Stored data
---*---
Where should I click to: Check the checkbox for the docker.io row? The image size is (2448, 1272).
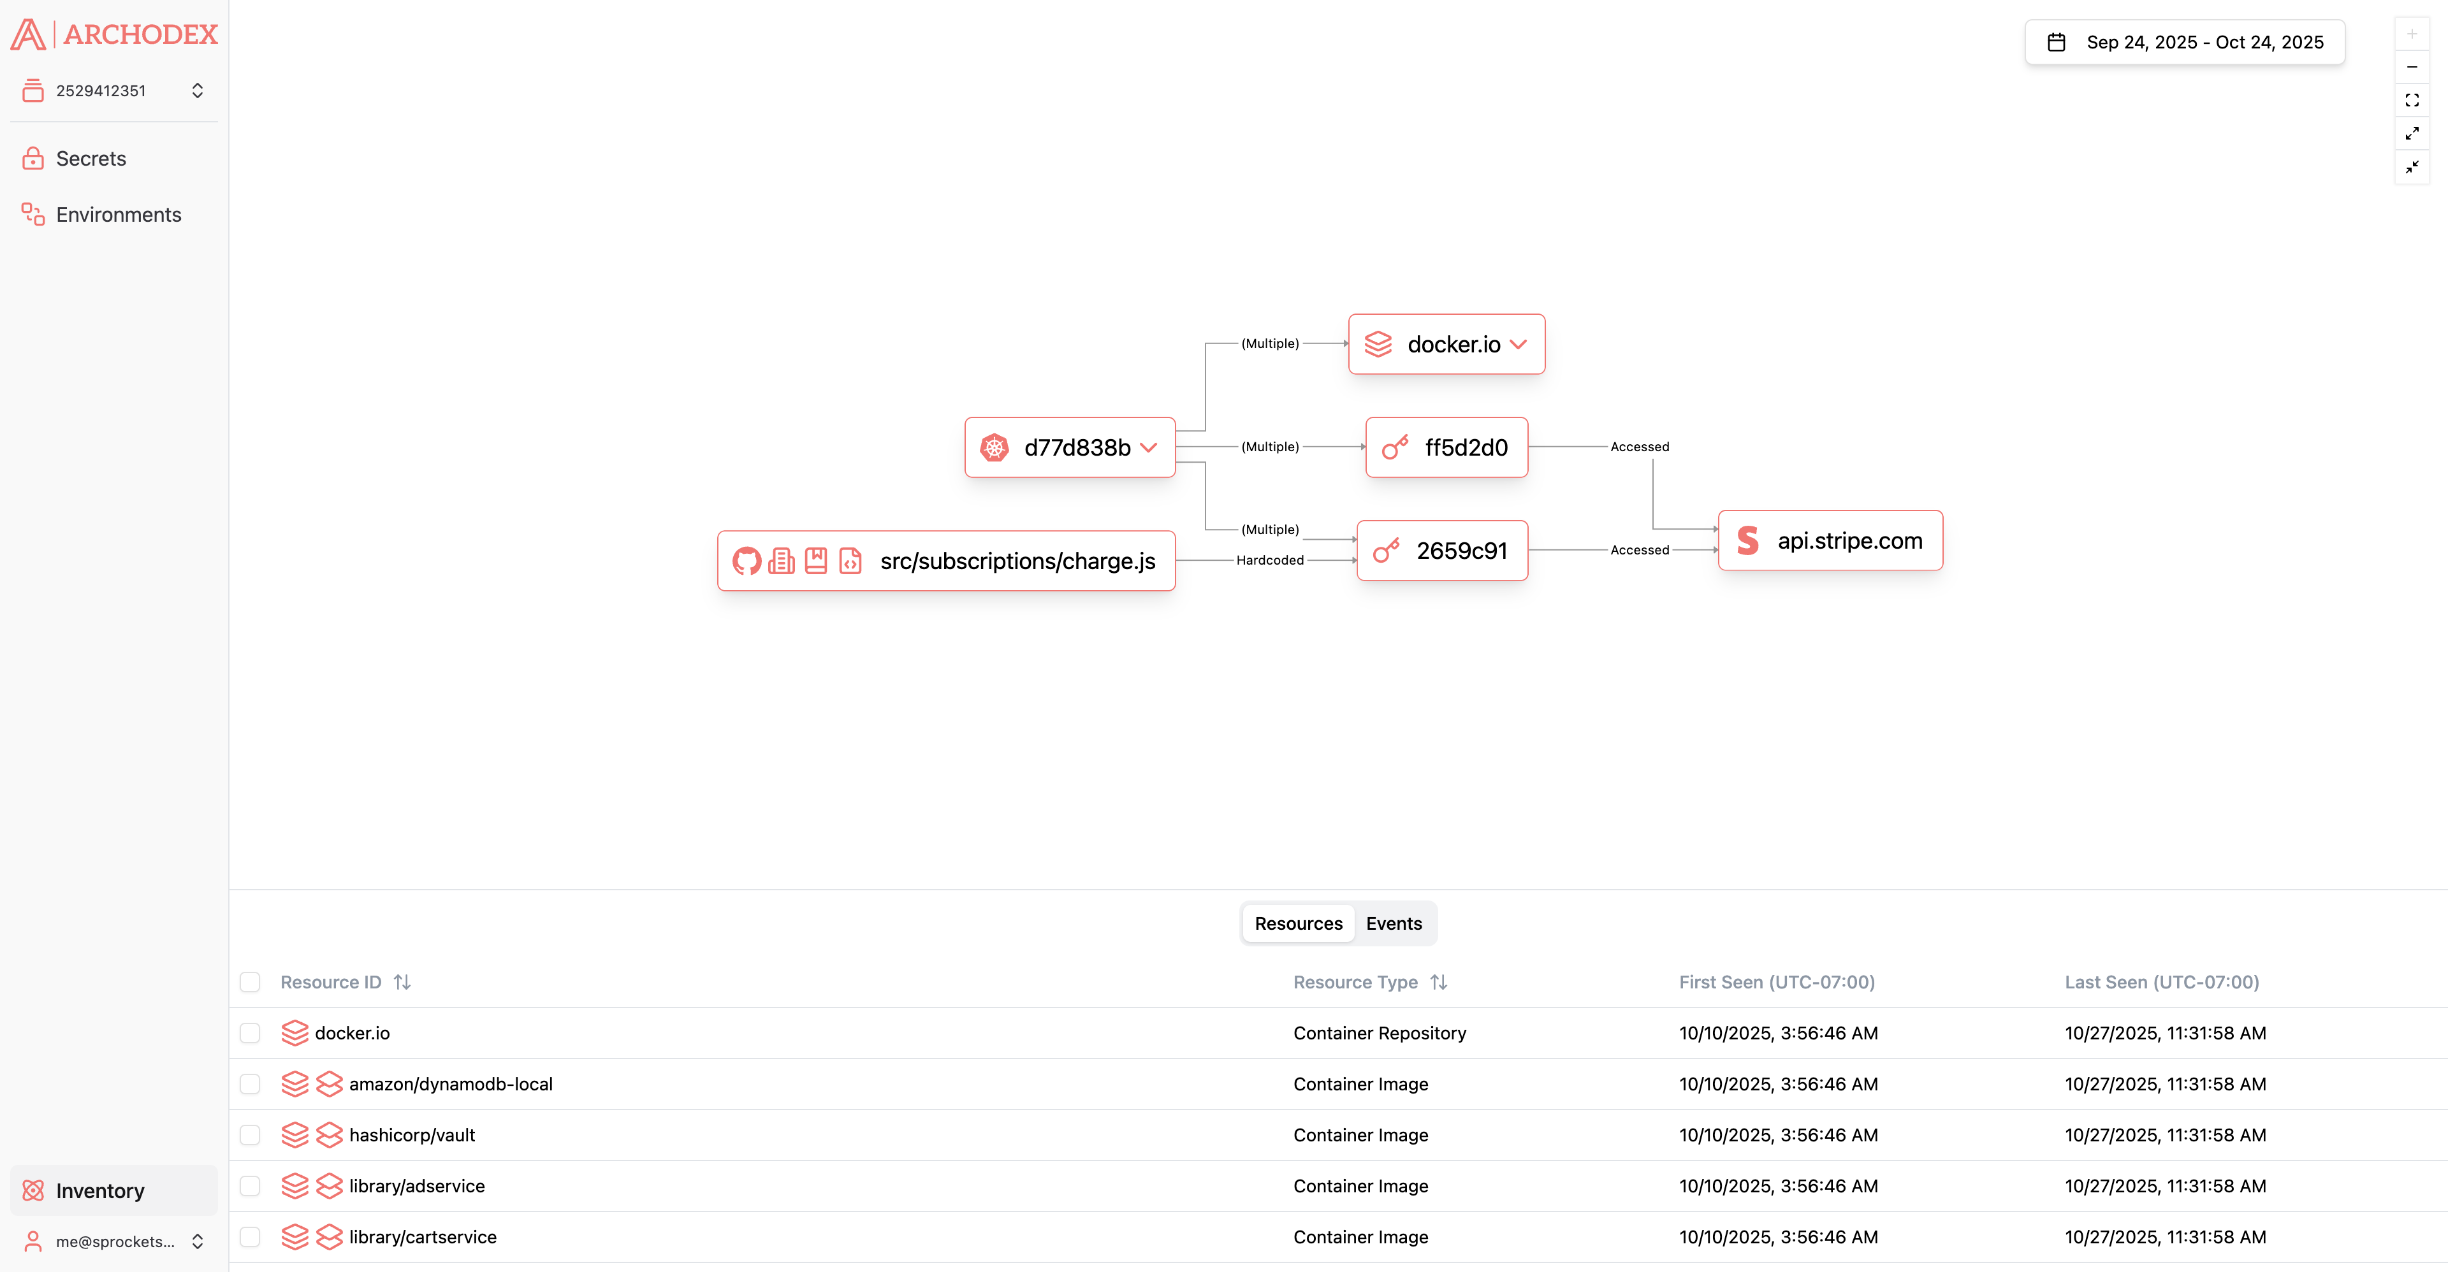250,1034
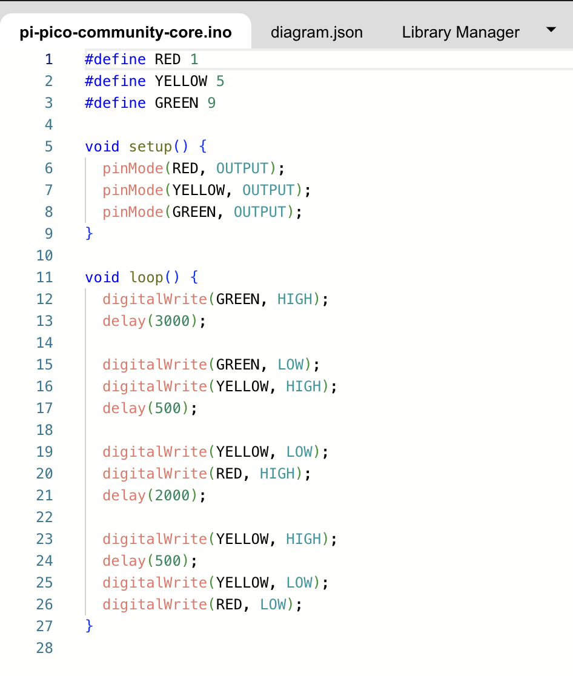Place cursor on delay(3000) statement
Screen dimensions: 573x676
[154, 321]

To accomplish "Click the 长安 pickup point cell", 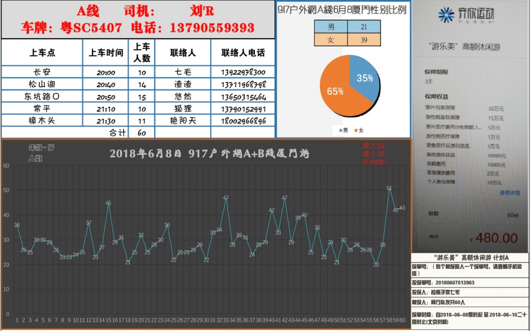I will click(x=41, y=72).
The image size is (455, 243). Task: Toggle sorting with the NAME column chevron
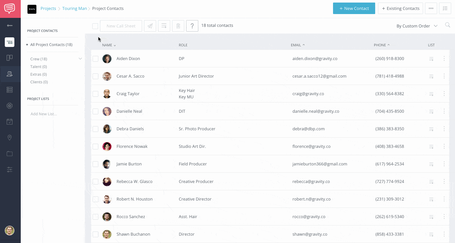(x=115, y=45)
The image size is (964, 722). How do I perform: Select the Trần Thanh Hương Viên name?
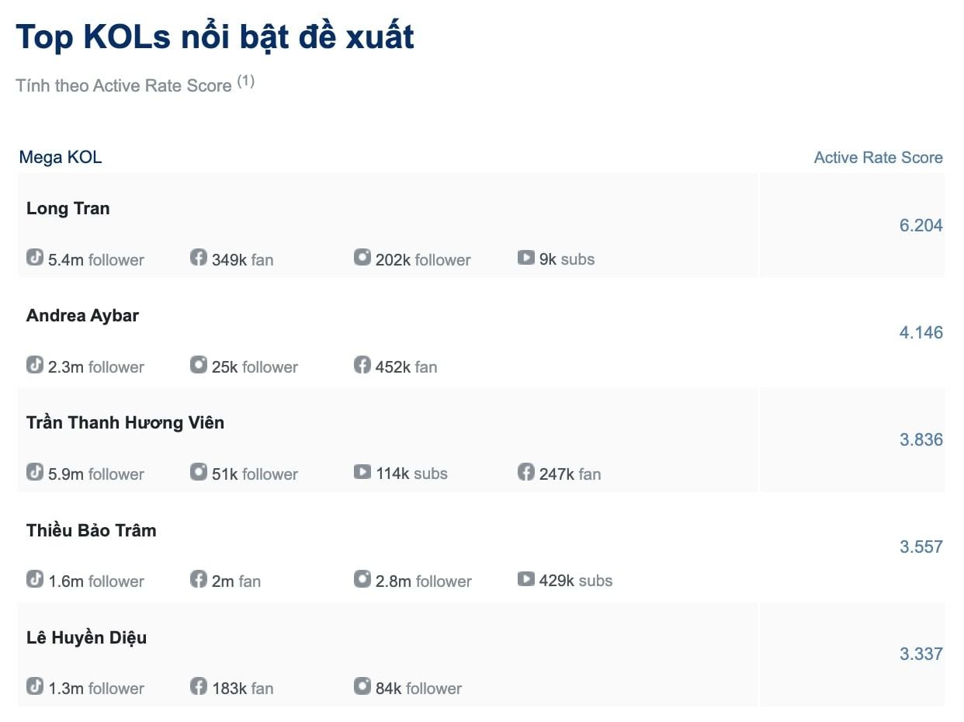point(125,422)
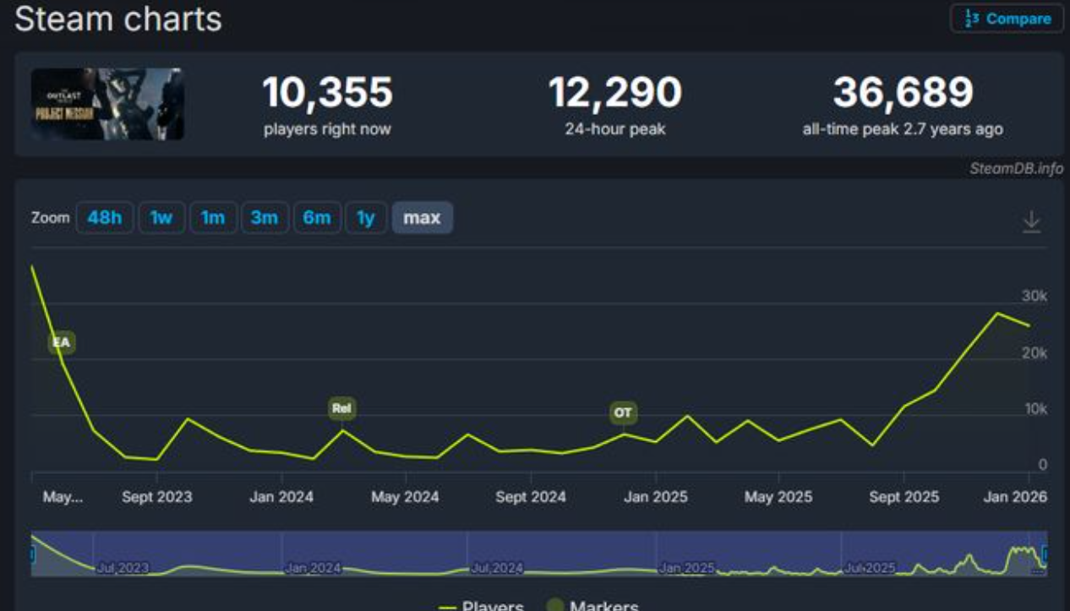Viewport: 1070px width, 611px height.
Task: Download chart data via the download icon
Action: (x=1031, y=221)
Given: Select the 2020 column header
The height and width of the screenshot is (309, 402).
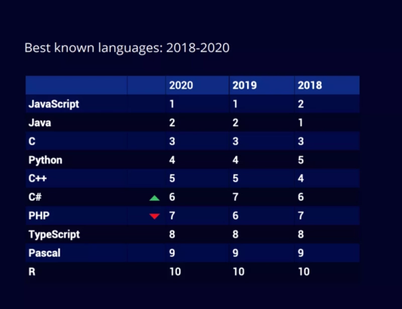Looking at the screenshot, I should 181,85.
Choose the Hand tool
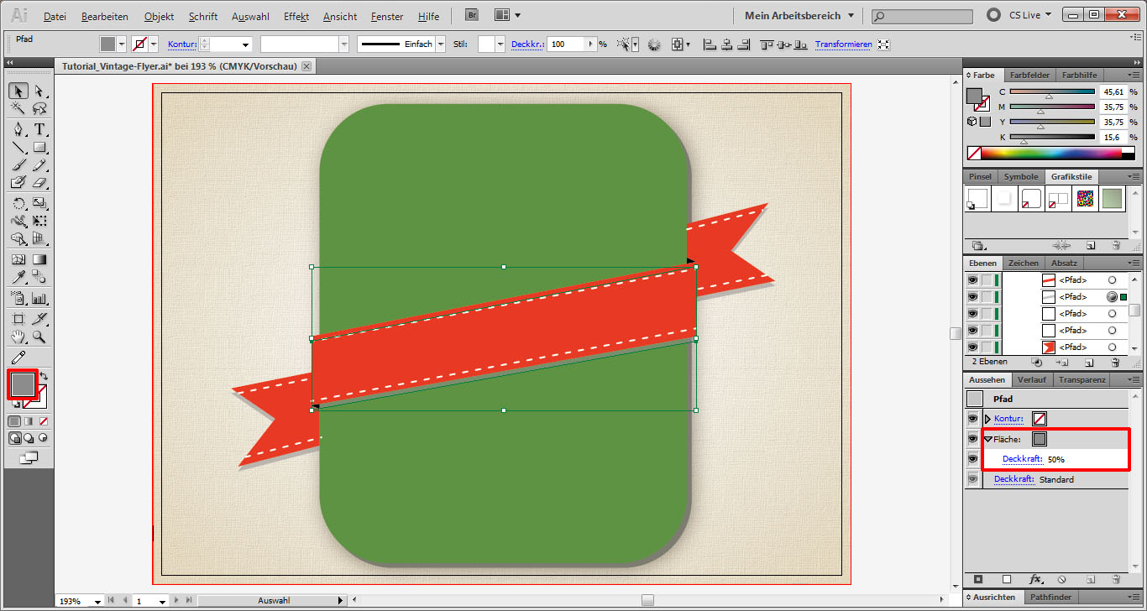Viewport: 1147px width, 611px height. 18,337
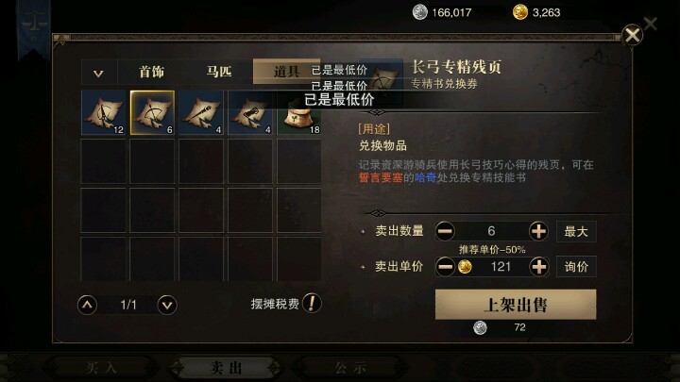Decrease unit price with the minus button
The height and width of the screenshot is (382, 680).
445,266
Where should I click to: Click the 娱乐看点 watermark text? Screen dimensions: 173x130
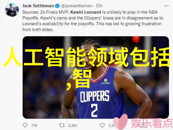coord(152,123)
---*---
With pictures excluded, the lines running from the one containing "Given: Select the 2020 column header" through the last line of the records above are to be restated exactly and in full.

Given: Select the 2020 column header
The height and width of the screenshot is (309, 402).
Looking at the screenshot, I should 181,85.
Choose the Hand tool
Viewport: 1147px width, 611px height. 18,337
Decrease unit price with the minus button
The height and width of the screenshot is (382, 680).
445,266
Where should I click to: Click the 娱乐看点 watermark text? Screen dimensions: 173x130
coord(152,123)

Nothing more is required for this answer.